(Passage to read):
══════════

|Rioux v. Daniel Intern Corp.|
|582 F. Supp. 620 (D. Me. 1984)|
The Defendant, Daniel International Corporation, filed on January 12, 1984, a motion in limine seeking a pretrial ruling pursuant to Fed. R. Evid. 407 as to the admissibility in the course of Plaintiff's case in chief, or in rebuttal, of evidence relevant to showing any change of method used by the Defendant, Daniel International Corporation, to secure vertical concrete pipe risers after the occurrence of the accident in question in this case....
Daniel has moved "[t]hat pursuant to F.R. Evid. 407 Plaintiff and/or Third-Party Defendant be prohibited from offering evidence related to any methods used by the Defendant to secure vertical pipe risers after the death of Paul Rioux." The Plaintiff and Third-Party Defendant oppose this motion on the basis of two principal contentions: (1) that questions concerning the admissibility of such evidence should be governed by the provision of the Maine Rule of Evidence (Me. R. Evid. 407) and not by the provisions of the Federal Rule, and (2) that even if the Maine Rule does not apply, the evidence in question will be relevant to issues as to which it is properly admissible under the provisions of the second sentence of the Federal Rule.
The factual context of these contentions is that this is a wrongful death action arising out of the death of Paul A. Rioux on a construction site in Rumford, Maine on September 10, 1979. The decedent was an employee of Commercial Concrete Corporation. Defendant Daniel was the general contractor on the project. The decedent was killed when he was struck on the head by a falling section of concrete-filled steel pipe. The pipe was part of a vertical concrete piping system being used to pour concrete on the upper levels of a structure which Daniel was erecting. The Plaintiff contends that Daniel had the duty and responsibility of properly erecting and maintaining the vertical piping and that the piping fell because it was inadequately supported. It is represented that prior to the occurrence of this accident, Daniel supported the vertical concrete pipe risers with the use of rope attachments to the structure of the building. After the accident, it is asserted, Daniel changed its method of securing these vertical risers by performing this function with welded U-bolts. The Plaintiff intends to introduce into evidence these subsequent "remedial" changes in the method of placing and securing the vertical risers. Plaintiff contends that such evidence is relevant to show negligence or other culpable conduct on the part of Daniel in connection with the collapse of the riser here causing injury.

══════════

(Dataset rows):

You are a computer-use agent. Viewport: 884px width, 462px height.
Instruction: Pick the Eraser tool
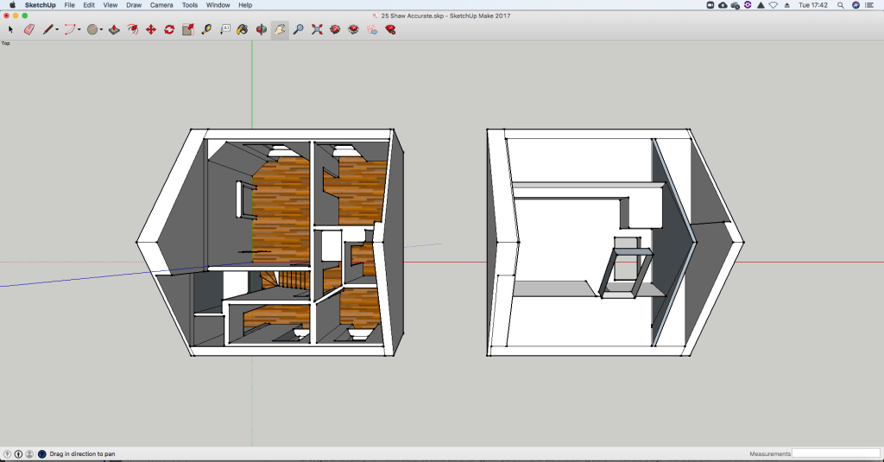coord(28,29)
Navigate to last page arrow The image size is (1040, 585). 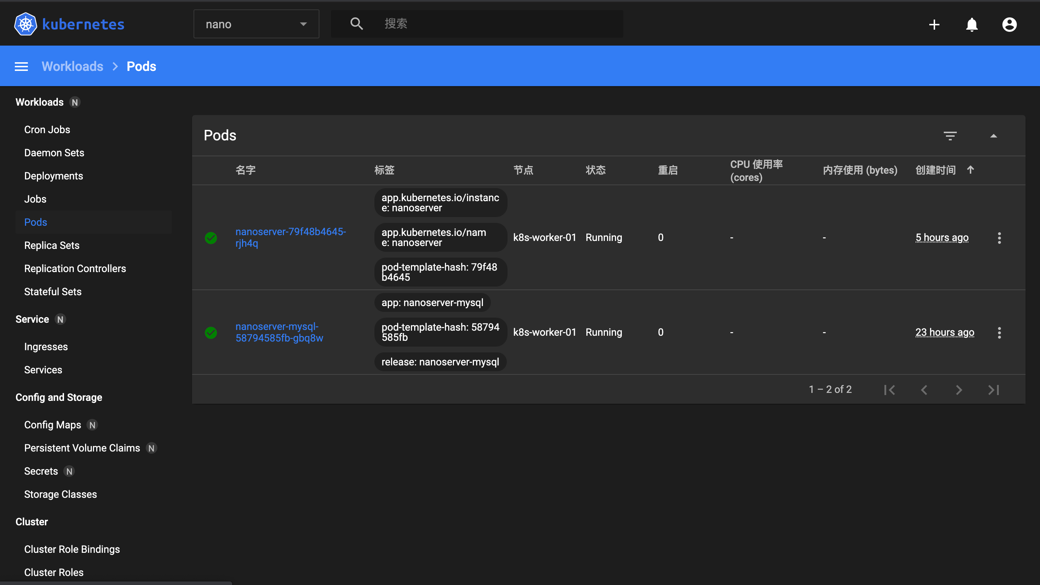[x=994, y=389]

══════════

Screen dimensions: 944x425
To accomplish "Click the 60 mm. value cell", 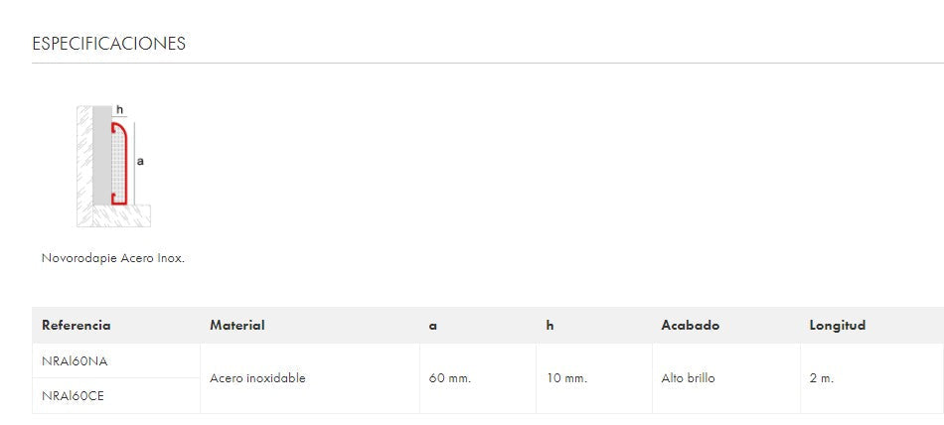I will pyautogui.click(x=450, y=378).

══════════

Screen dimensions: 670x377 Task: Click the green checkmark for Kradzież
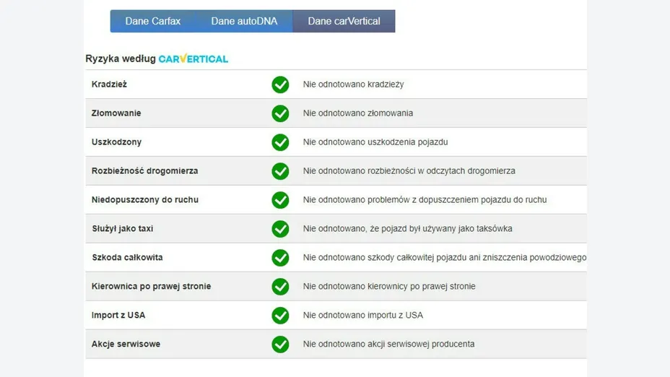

══════════

(Stated goal A):
Answer these from the court opinion:
(i) On what date did Daniel International Corporation file its motion in limine?
(ii) Which company employed Paul A. Rioux?
(iii) After the accident, what did Daniel reportedly use to secure the vertical risers?
(Stated goal B): Write out the part of the court opinion starting at "Daniel has moved" and ending at "the Federal Rule.".

(Problem solution A):
(i) January 12, 1984
(ii) Commercial Concrete Corporation
(iii) Welded U-bolts

(Problem solution B):
Daniel has moved "[t]hat pursuant to F.R. Evid. 407 Plaintiff and/or Third-Party Defendant be prohibited from offering evidence related to any methods used by the Defendant to secure vertical pipe risers after the death of Paul Rioux." The Plaintiff and Third-Party Defendant oppose this motion on the basis of two principal contentions: (1) that questions concerning the admissibility of such evidence should be governed by the provision of the Maine Rule of Evidence (Me. R. Evid. 407) and not by the provisions of the Federal Rule, and (2) that even if the Maine Rule does not apply, the evidence in question will be relevant to issues as to which it is properly admissible under the provisions of the second sentence of the Federal Rule.